Bob Cranshaw has been the bassist of choice for Sonny Rollins since 1959. Their forty-seven-year collaboration is the subject of a new video on Sonny's website, “Bob Cranshaw and Sonny Rollins, The First Gig." Created by Bret Primack, it features interviews with both Rollins and Cranshaw . Exclusive performance footage includes excerpts from The Sonny Rollins Group in Concert back in April in California. The content is also available as an MP3 download.
Born December 10, 1932, the Evanston, Illinois native started on drums and piano before switching to the tuba and bass in high school. He was a founding member of Walter Perkins' MJT +3 band in 1957 and it was Perkins who recommended Bob to Sonny as a replacement bassist for a gig at the first Playboy Jazz Festival in Chicago in 1959.
Bob Cranshaw's discography is nothing short of amazing. He has recorded with every major jazz artist of the latter 20th century, including, including Ella Fitzgerald, Coleman Hawkins, Jimmy Heath, Johnny Hodges, Jackie McLean, Thelonious Monk, James Moody, Lee Morgan, Wes Montgomery, Oscar Peterson, Buddy Rich, George Shearing, Horace Silver, McCoy Tyner, and Joe Williams.
Bob has also worked extensively on Broadway and television, including memorable stints as the bassist in Billy Taylor's Orchestra on the David Frost Show, on Sesame Street, and on the original version of Saturday Night Live in the late 70s.
A tribal elder and compassionate advocate for musicians' rights, Bob Cranshaw has devoted considerable energy in the last decade to helping other musicians as a representative of Local 802, the musician's union in New York. Bob seeks to empower musicians by helping them understand how they can utilize the services that the union provides.
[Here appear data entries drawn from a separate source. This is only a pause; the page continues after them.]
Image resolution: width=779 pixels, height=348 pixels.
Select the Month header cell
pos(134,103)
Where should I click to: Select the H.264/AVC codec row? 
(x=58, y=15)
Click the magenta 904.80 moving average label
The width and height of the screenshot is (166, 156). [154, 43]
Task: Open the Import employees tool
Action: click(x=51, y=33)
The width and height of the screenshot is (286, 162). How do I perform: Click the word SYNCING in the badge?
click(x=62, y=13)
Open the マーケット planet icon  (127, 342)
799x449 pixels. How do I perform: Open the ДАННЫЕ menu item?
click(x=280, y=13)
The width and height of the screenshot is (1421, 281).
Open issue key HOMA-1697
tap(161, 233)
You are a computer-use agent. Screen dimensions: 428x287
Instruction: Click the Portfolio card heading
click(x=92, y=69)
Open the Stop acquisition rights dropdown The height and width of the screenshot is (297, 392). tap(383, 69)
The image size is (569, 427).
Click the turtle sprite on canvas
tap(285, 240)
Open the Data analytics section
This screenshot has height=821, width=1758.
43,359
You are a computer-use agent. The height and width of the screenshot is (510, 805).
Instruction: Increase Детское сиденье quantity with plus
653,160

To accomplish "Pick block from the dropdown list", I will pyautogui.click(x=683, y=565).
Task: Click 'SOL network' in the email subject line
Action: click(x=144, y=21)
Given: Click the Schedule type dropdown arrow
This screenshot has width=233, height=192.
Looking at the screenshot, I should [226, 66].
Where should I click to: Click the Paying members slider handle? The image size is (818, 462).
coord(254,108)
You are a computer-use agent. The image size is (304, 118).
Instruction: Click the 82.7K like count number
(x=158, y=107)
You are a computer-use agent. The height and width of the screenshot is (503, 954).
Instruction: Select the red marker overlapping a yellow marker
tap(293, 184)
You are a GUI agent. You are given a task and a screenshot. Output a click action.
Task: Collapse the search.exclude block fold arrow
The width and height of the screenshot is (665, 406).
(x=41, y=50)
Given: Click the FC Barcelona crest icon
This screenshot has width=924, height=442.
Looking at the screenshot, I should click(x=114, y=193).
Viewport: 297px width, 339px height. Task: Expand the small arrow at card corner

On the eve of their forty-eighth year playing together, Cranshaw and Rollins have recorded again, toured Europe, and look forward to summer gigs in France, Spain, and New York (August 27 in Damrosch Park). For Bob Cranshaw, playing with Sonny has enabled him to “feel the youngness in my life. It's kept me young in spirit because Sonny always kicks ass."
From the early '60s to the early '70s, he also performed with pianist Duke Pearson. Along with his time in jazz bands and theater orchestras, Cranshaw has worked in television studios. He can be heard in vintage episodes of "Sesame Street." He is also an active member in the New York musicians' union.